She adds that investors often underestimate the impact of costs and fail to consider how a fund fits within a broader portfolio. These mistakes can lead to unintended concentration or weaker long-term results.
A disciplined focus on multiple criteria can help prevent this. D.J. Tierney, senior investment portfolio strategist at Schwab Asset Management, suggests focusing on three key criteria: performance, risk and expense. That means looking beyond raw returns to how a fund performs relative to its benchmark or peers, assessing the durability of both the fund and its provider, and accounting for all costs, including fees, taxes and trading expenses.

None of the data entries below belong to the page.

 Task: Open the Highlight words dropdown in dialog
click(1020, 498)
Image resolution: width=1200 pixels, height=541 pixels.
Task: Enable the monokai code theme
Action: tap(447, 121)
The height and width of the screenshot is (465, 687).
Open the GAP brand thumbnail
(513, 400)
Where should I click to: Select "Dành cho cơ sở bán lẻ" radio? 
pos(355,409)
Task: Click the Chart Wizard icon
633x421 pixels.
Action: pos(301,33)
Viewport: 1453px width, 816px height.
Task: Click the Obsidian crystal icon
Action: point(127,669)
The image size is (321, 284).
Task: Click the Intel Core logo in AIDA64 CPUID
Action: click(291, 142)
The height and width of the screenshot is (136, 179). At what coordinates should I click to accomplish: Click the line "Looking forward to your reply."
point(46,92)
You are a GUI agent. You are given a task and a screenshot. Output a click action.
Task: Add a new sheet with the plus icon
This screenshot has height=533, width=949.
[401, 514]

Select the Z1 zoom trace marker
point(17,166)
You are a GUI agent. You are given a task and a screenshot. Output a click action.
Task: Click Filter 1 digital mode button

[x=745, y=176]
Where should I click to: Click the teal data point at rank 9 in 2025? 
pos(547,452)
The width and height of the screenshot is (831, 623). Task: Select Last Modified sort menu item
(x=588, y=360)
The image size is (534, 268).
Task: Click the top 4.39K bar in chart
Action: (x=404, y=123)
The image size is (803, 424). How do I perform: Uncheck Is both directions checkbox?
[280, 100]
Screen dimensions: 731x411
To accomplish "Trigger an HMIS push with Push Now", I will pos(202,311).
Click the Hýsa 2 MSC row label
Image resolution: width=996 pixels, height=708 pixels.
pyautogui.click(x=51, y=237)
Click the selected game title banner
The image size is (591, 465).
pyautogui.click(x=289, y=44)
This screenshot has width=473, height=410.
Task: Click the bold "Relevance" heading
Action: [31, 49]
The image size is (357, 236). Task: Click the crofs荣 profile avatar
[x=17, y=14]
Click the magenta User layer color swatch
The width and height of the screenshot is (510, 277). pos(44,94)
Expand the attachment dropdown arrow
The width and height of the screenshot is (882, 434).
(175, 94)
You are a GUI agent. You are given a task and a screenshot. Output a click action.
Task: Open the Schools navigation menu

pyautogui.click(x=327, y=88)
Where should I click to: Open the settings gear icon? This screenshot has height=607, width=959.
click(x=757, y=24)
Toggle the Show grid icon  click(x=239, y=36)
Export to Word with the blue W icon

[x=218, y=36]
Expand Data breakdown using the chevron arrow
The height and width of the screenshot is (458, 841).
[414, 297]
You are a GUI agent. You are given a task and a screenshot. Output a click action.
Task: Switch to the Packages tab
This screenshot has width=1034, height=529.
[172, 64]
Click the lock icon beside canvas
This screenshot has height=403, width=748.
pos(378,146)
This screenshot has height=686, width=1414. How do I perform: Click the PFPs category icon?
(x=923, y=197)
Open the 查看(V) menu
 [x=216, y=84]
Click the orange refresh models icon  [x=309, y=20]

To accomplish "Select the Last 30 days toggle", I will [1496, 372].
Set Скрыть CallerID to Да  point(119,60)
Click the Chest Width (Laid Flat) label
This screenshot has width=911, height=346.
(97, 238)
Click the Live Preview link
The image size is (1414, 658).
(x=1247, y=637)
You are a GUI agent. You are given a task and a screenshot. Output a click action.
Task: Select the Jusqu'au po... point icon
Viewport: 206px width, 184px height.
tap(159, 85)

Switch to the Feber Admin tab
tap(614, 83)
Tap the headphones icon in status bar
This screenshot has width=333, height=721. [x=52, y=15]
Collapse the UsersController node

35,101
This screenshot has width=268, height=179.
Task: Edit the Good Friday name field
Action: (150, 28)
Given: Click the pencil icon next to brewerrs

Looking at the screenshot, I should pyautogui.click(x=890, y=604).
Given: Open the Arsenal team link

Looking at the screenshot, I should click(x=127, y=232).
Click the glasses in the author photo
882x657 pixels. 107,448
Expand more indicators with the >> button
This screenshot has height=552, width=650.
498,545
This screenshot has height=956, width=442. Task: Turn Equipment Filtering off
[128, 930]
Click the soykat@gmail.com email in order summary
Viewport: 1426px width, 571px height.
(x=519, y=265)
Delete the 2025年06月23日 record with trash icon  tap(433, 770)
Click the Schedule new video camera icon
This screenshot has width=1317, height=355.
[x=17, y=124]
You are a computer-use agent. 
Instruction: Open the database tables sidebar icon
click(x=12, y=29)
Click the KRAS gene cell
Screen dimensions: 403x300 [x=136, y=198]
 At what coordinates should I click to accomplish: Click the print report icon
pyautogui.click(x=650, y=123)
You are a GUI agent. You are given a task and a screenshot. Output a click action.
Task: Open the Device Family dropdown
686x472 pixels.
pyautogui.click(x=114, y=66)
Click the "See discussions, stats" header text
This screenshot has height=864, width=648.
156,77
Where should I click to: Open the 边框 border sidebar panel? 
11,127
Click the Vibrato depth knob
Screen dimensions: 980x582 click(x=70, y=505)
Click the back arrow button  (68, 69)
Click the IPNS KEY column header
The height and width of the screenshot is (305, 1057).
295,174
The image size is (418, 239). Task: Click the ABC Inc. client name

The following list of some of the best mutual funds to buy now meets these criteria. Whether you’re seeking a simple, low-cost index fund or a more targeted strategy to complement your existing holdings, any one of these could make a good addition — or even starting point — for your portfolio:
| MUTUAL FUND | ASSETS UNDER MANAGEMENT | EXPENSE RATIO | TRAILING-12-MONTH DIVIDEND YIELD |
| Fidelity 500 Index Fund (ticker: FXAIX) | $714.9 billion | 0.015% | 1.2% |
| Fidelity Total Market Index Fund (FSKAX) | $118.9 billion | 0.015% | 1.1% |
| Schwab U.S. Large-Cap Value Index Fund (SWLVX) | $1 billion | 0.035% | 1.8% |
| Vanguard Total Bond Market Index Fund Admiral Shares (VBTLX) | $387.5 billion | 0.04% | 4.0% |
| Vanguard Balanced Index Fund Admiral Shares (VBIAX) | $58.8 billion | 0.07% | 2.2% |
| Schwab International Index Fund (SWISX) | $13.9 billion | 0.06% | 3.5% |
| Schwab Emerging Markets Equity Index Fund (SFENX) | $1.7 billion | 0.39% | 3.7% |
| Fidelity Contrafund (FCNTX) | $157.8 billion | 0.74% | N/A |
| Vanguard Real Estate Index Fund (VGSLX) | $64.7 billion | 0.13% | 3.9% |
Fidelity 500 Index Fund (FXAIX)
The place many investors start is with an S&P 500 fund, and for good reason: The index of 500 of the largest publicly traded companies in the U.S. covers roughly 80% of the entire U.S. market, including major players like Nvidia Corp. (NVDA), Apple Inc. (AAPL) and Microsoft Corp. (MSFT). So with one fund, you can add nearly the entire stock market to your portfolio. And Fidelity’s version of an S&P 500 fund is one of the best out there.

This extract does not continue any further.